The White House said Monday that the U.S. will continue to apply pressure to North Korea to relinquish its nuclear weapons and ballistic missiles, just days after President Donald Trump said he would no longer use the term “maximum pressure” as the two sides prepare for a historic June 12 meeting between Trump and the North’s Kim Jong Un.

“As the president stated, we have sanctions on. They’re very powerful, and we would not take those sanctions off unless North Korea denuclearized,” White House press secretary Sarah Huckabee Sanders said, in an apparent effort to ease concerns in Tokyo and among other U.S. allies that Trump’s remarks could weaken U.S. and United Nations sanctions on the nuclear-armed North.

“Our policy hasn’t changed,” she said. “Our focus will continue to be on denuclearization.”

Sanders also announced that the June 12 summit in Singapore — the first between a sitting American president and a North Korean leader — will begin at 9 a.m. in the city-state. Other details of the summit remain unclear.

Trump said last Friday that he did not want to continue using the term “maximum pressure” since the two sides were now “getting along.” His remarks came after a meeting with Kim Jong Un’s right-hand man, former North Korean spy chief Kim Yong Chol, at the White House.

Sanders said Trump and his team were “actively preparing” for the summit.

“The advance team in Singapore is finalizing logistical preparations and will remain in place until the summit begins,” she said.

“In the DMZ, the U.S. ambassador’s delegation continues diplomatic negotiations with the North Korean delegation,” she said, referring to talks at the Demilitarized Zone between the two Koreas led by Sung Kim, a former U.S. ambassador to South Korea and former nuclear negotiator with the North, who has been called in from his posting as envoy to the Philippines to lead the preparations.

“Discussions have been very positive, and significant progress has been made,” Sanders added.

Asked about the contents of a letter from Kim Jong Un to Trump that the U.S. leader received during Friday’s meeting, Sanders was mum.

“I’m not going to get into the specifics of the letter,” she said. “But as the president said, they were interesting, and we feel like things are continuing to move forward and good progress has been made.”

In recent weeks, the U.S. president said he was canceling the meeting over the North’s “tremendous anger and open hostility,” only to reverse course days later.
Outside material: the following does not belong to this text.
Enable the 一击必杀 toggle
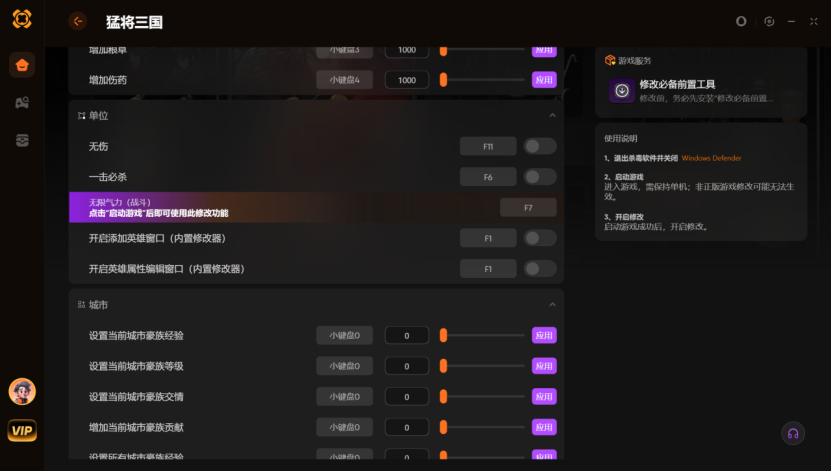This screenshot has height=471, width=831. coord(540,177)
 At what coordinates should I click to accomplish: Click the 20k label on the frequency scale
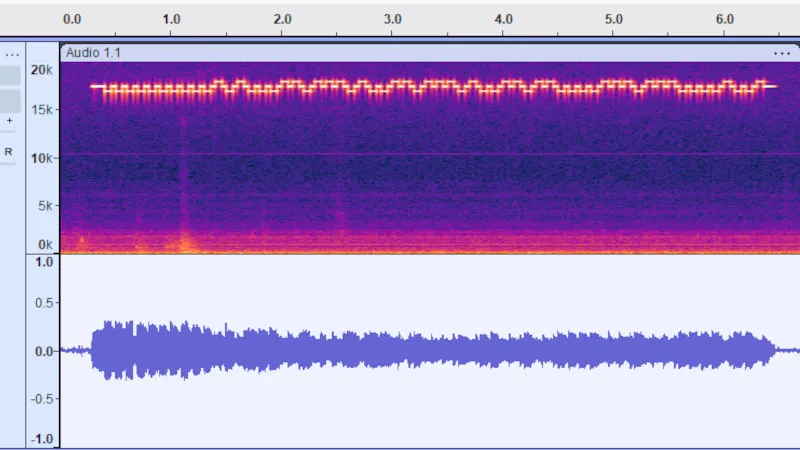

Trump’s sudden shifts in his ongoing diplomatic detente with North Korea has left Japan feeling whiplash as it struggles to recalibrate its own policy with the mercurial U.S. leader’s seemingly on-the-fly game plan.

Prime Minister Shinzo Abe is traveling to Washington on Thursday to meet Trump in a bid to get a better grasp on his approach to the North and to push for a joint way of dealing with Pyongyang.

The Japanese leader had cultivated a close relationship with Trump only to see Tokyo marginalized in recent months after the president accepted an invitation from Kim Jong Un to meet. Abe had been one the strongest backers of the U.S.-led maximum pressure campaign and had worked with Washington in calling for the complete, verifiable, and irreversible dismantlement (CVID) of the North’s nuclear and ballistic missile programs.

Also Monday, a group of seven leading U.S. Senate Democrats, including Senate Minority Leader Chuck Schumer, struck a surprisingly hard-line tone in a letter sent to Trump. The letter urges him to seek CVID of not only the North’s nuclear arsenal, but also the elimination of its chemical and biological weapons cache and its uranium and plutonium enrichment process before any sanctions relief.

Under the maximum pressure campaign, the United States has heaped some of the most stringent sanctions ever on the Kim regime. Trump has boasted that these sanctions were key to bringing the North to the negotiating table, though it is unclear if they played much of a role after Pyongyang announced in late November and in January that it had completed its state nuclear force.

Kim reiterated this in April and said that the North “no longer needs” to test its weapons capability. Last month, in front of foreign journalists, the North demolished the last three remaining tunnels as well as a number of buildings at its Punggye-ri nuclear test site, though experts later raised questions about the ability to quickly reverse this.

“Any agreement with North Korea must build on the current nuclear test suspension and ultimately include the dismantlement and removal of all nuclear, chemical, and biological weapons from North Korea,” the letter said. “Sanctions relief by the U.S. and our allies should be dependent on dismantlement and removal of North Korea’s nuclear weapons and ballistic missile programs.”

Any deal that “explicitly or implicitly” gives the North sanctions relief “for anything other than the verifiable performance of its obligations to dismantle its nuclear and missile arsenal is a bad deal,” it added.

In a nod to Seoul and Tokyo, the letter also highlighted the key role the two allies need to play in negotiations.

“To be successful in such an ambitious undertaking, our regional allies — in particular the Republic of Korea and Japan — are indispensable to our success,” it said, referring to South Korea’s formal name. “No concessions should be granted that could undermine our core alliance commitments or our posture in the region.”